20 Kasım Dünya Çocuk Hakları Günü vesilesiyle çocuk işçiliği ile ilgili Bilgi Üniversitesi'nden Doç. Dr. Pınar Uyan Semerci ile konuştuk.

Çocuk işçiliği, başta Çocuk Hakları Sözleşmesi olmak üzere ulusal ve uluslararası hukuk alanındaki tüm gelişmelere rağmen, ne yazık ki dünyanın birçok yerinde değişik biçimlerde varlığını sürdürüyor. Çocuk haklarının ihlali, gelişmiş ya da gelişmekte olan bütün ülkelerde güncelliğini koruyan bir konu. Çocuklar, henüz birey-kişi-çocuk olarak toplumda kendilerine yer bulamazken, çocuk yaşlarında, ‘işçi’ olarak yer bulabiliyorlar. Ne yazık ki çalışan çocuklar, sokaklarda oyun oynayacak; sadece oyunun bir parçası olarak büyükleri taklit edecek iken, çocuk yaşlarında büyüklerin bile taşımakta zorlandıkları sorumlulukları sırtlamak zorunda kalabiliyorlar.

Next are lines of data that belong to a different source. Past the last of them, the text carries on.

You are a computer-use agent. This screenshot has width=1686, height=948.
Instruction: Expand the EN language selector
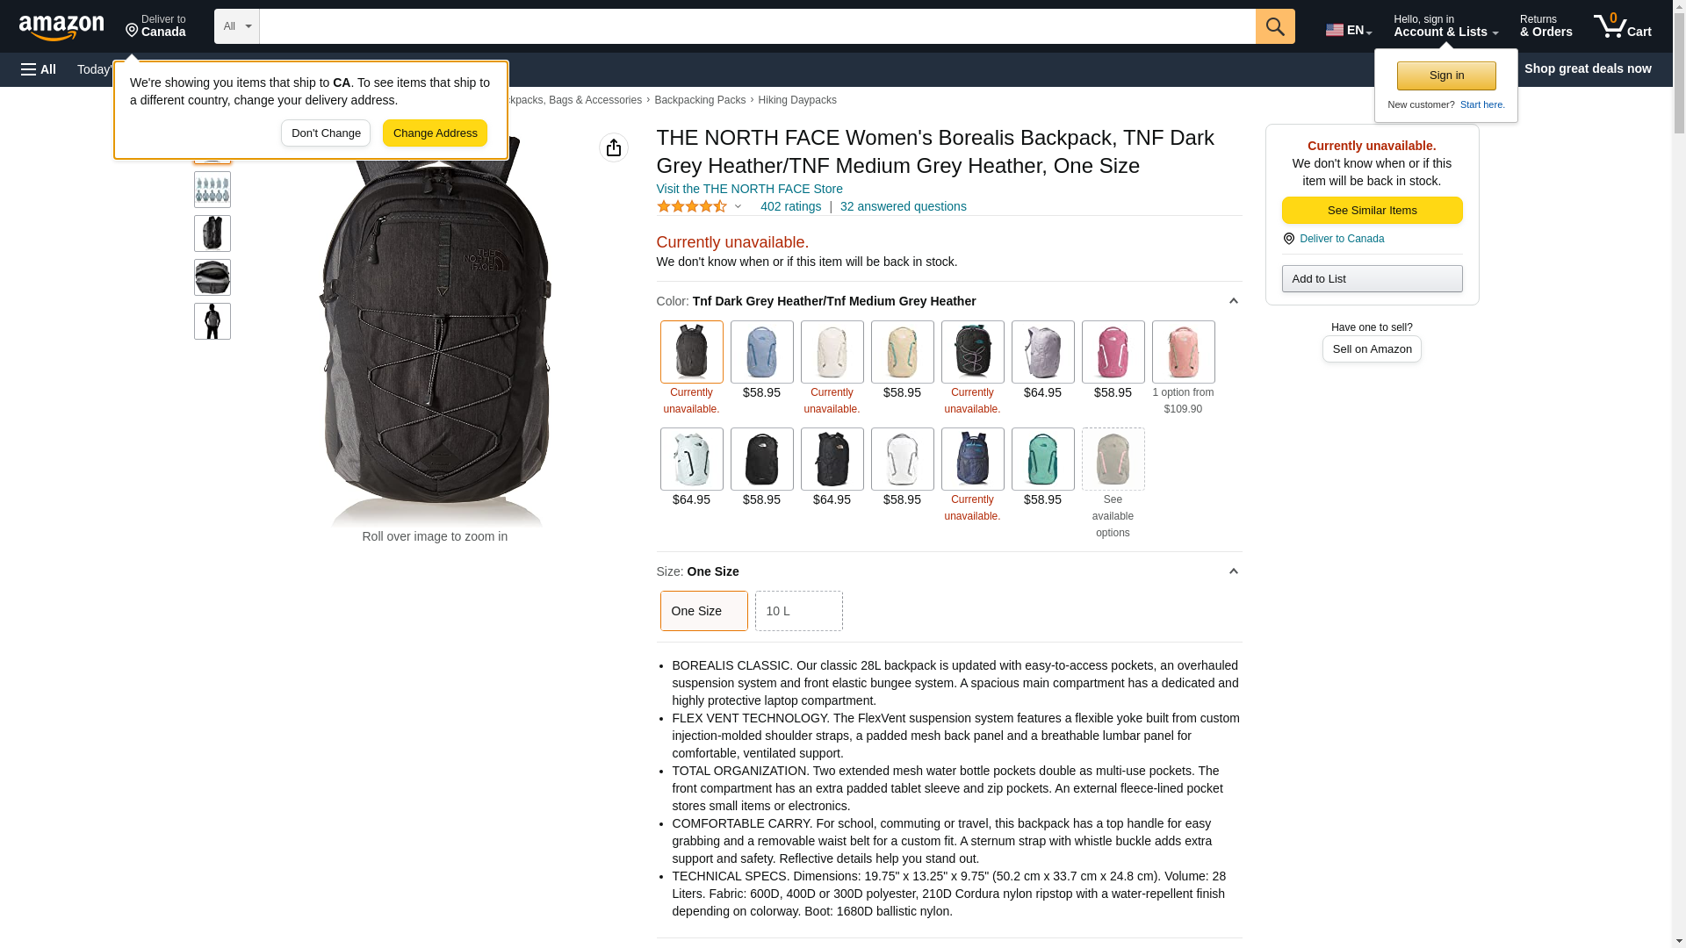click(1349, 30)
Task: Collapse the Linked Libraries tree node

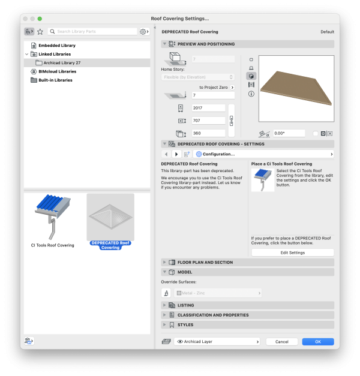Action: 26,54
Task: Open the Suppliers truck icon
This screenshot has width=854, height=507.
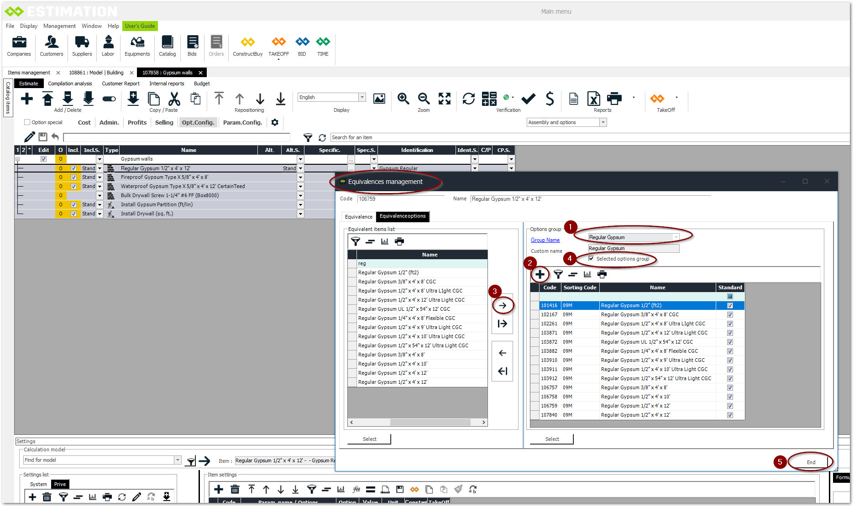Action: pyautogui.click(x=82, y=42)
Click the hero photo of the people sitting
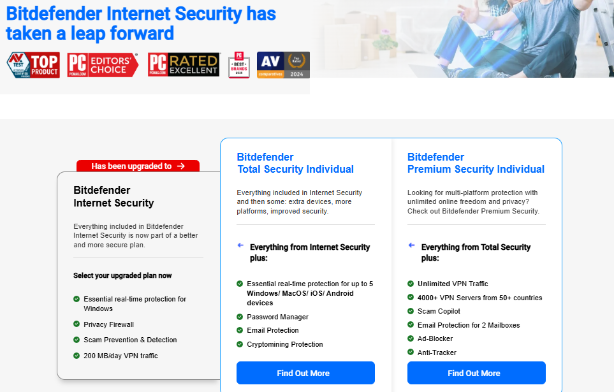 462,38
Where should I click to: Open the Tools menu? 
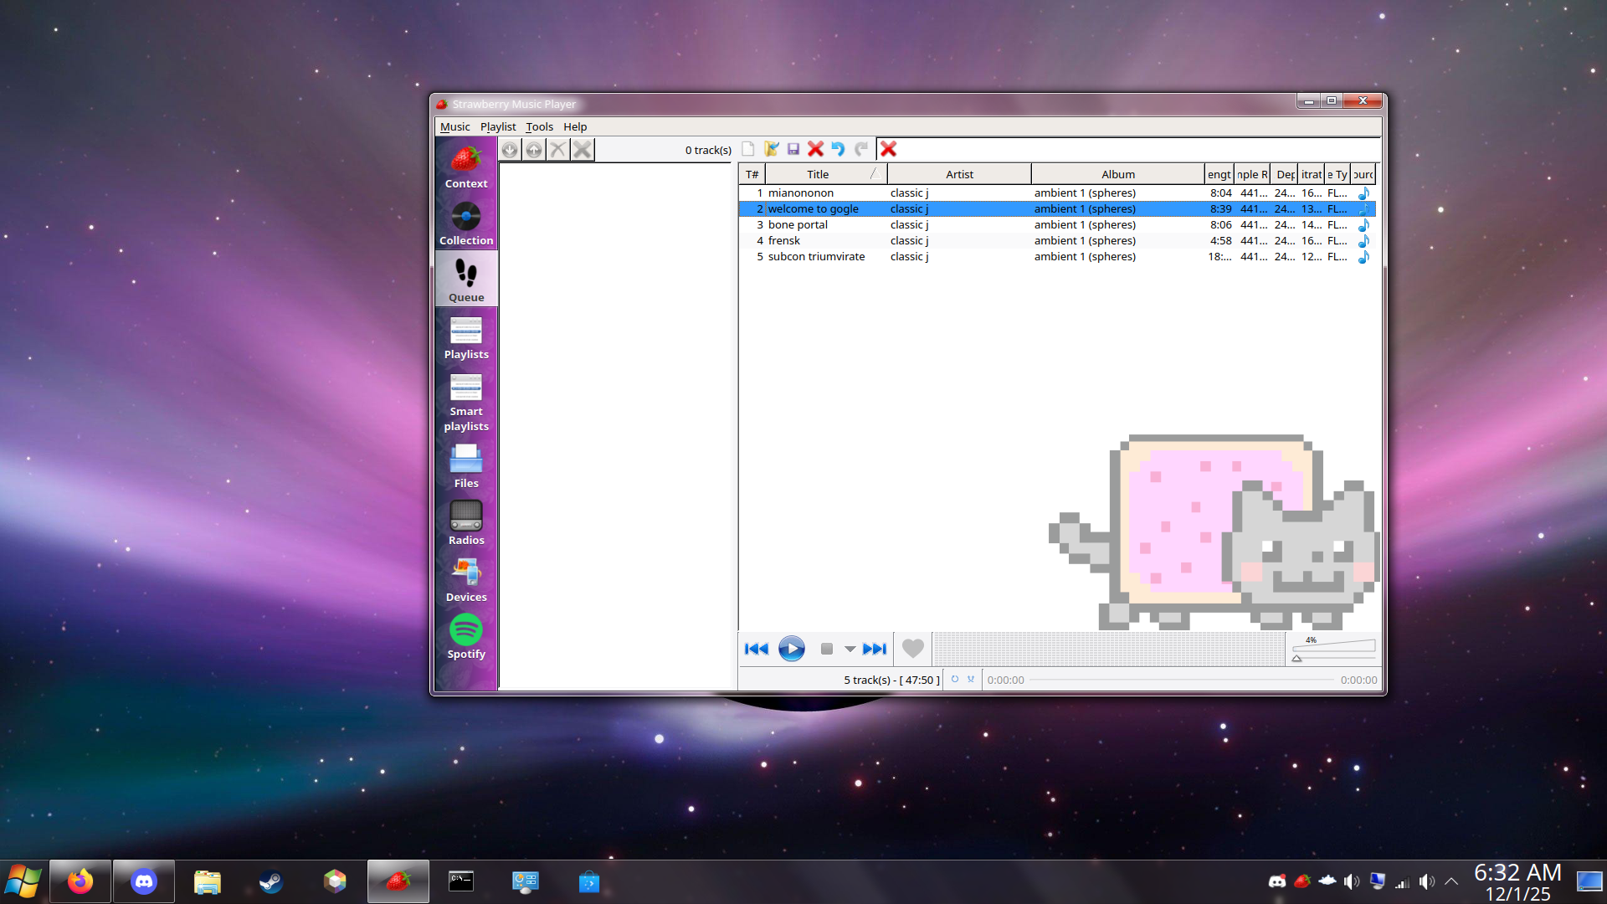coord(539,126)
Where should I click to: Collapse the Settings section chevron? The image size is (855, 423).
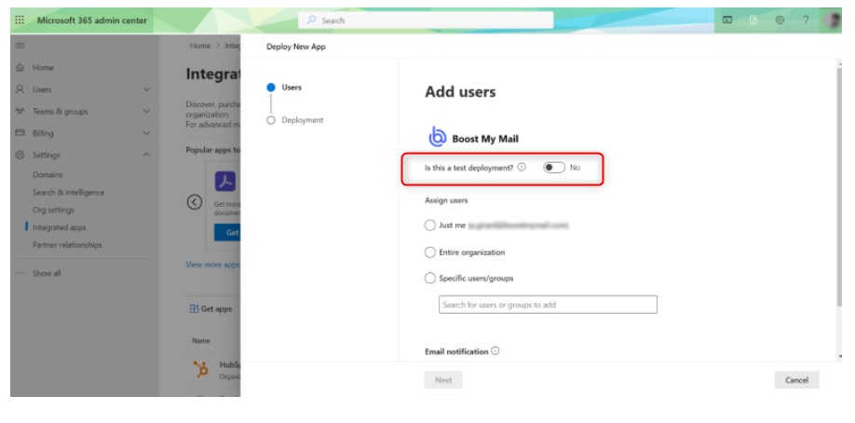146,155
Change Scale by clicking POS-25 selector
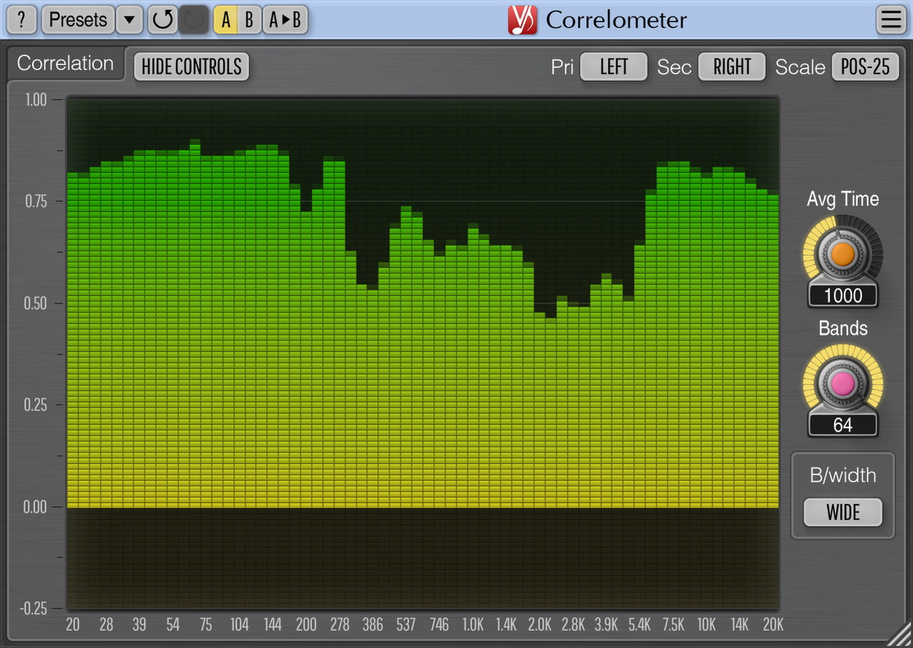This screenshot has width=913, height=648. [865, 67]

Çocuk işçiliği, çocukların uygun olmayan koşullarda çalıştırılıp, fiziksel, zihinsel, ahlaksal, ruhsal ve sosyal bakımdan gelişimlerine zarar verebilecek bir durum. Çocuk işçiliği, çocuk sağlığını ve gelişimini bozan evrensel bir sorun.

Çocuk işçiliği genellikle pek çok faktörün birleşmesi ile ortaya çıkmakta. Bunların en başatı yoksulluk. Çocuklar, kendilerinin ve ailelerinin temel gereksinimlerini karşılamak için yaşama karşı sorumluluk taşıdığını hissetmekteler. Çalışma hayatlarına küçük yaşta atılan çocuklar, tarladan, merdiven altı atölyeye; sokaktan dükkana çalıştıkları tüm yerlerde bir sürü sorunla karşılaşmakta.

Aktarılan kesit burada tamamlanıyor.